The ... means there may be multiple numbers and the upper limit is uncertain. Now I have to calculate how many times the numbers in each interval appear, the interval is left closed and right open, and the step size is fixed to 5, eg: [0, 5)、[5, 10). I want to use CASE clause but the upper limit is uncertain, so I can't list all WHEN clause.
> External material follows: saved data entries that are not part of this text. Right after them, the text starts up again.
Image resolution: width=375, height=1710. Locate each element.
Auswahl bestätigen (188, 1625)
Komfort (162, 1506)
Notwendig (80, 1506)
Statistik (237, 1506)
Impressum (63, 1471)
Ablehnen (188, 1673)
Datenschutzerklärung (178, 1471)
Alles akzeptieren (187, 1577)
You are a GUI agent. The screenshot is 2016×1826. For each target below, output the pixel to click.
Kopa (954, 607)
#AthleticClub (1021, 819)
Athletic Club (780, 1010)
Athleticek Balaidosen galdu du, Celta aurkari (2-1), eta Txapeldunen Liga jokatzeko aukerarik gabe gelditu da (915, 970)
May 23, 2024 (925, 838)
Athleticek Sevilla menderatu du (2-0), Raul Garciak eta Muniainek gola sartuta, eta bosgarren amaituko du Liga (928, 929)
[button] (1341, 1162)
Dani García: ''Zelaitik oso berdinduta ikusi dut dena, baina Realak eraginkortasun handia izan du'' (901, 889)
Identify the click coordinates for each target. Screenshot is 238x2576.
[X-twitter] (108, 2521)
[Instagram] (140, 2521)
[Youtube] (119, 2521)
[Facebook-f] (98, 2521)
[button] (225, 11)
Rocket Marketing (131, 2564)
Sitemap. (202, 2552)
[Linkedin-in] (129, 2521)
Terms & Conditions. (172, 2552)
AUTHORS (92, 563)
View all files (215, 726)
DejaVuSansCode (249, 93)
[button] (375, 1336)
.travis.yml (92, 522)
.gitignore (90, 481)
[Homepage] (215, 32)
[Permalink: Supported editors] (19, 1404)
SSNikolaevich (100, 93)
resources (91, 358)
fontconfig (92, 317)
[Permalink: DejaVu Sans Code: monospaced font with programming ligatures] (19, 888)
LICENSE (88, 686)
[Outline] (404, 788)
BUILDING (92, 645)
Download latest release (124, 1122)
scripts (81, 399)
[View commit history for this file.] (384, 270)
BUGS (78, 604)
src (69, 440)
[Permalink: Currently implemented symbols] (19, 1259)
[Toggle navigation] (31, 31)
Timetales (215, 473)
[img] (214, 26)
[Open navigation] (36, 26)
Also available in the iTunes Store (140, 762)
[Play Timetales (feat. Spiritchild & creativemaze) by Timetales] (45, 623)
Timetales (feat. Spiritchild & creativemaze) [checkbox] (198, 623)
SELECT numInterval, count(DISTINCT number) AS count
FROM (
    SELECT
        number,
        CASE
            WHEN number >=0 AND number < 5 THEN '[0, 5)'
            WHEN number >=5 AND number < 10 THEN '[5, 10)'
            WHEN number >=10 AND number < 15 THEN '[10, 15)'
            ...
            ...
        END AS numInterval
    FROM numExample
)
GROUP BY numInterval;

Both Spark SQL code and PySpark code are acceptable. I can't thank you enough for any help.


Solution

    1. Calculate the left of interval: floor(number/5)*5
    2. Group: group by intervalLeft, so we can get the result
    3. Format the group name: concat( "[", intervalLeft, ",", intervalLeft + 5, ")" )

    Here is the example code:

    SELECT
        intervalLeft,
        concat( "[", intervalLeft, ",", intervalLeft + 5, ")" ) AS numInterval,
        count( DISTINCT number ) AS count 
    FROM
        ( SELECT number, floor( number / 5 )* 5 AS intervalLeft FROM numExample ) 
    GROUP BY
        intervalLeft;
    

    Hope this helps.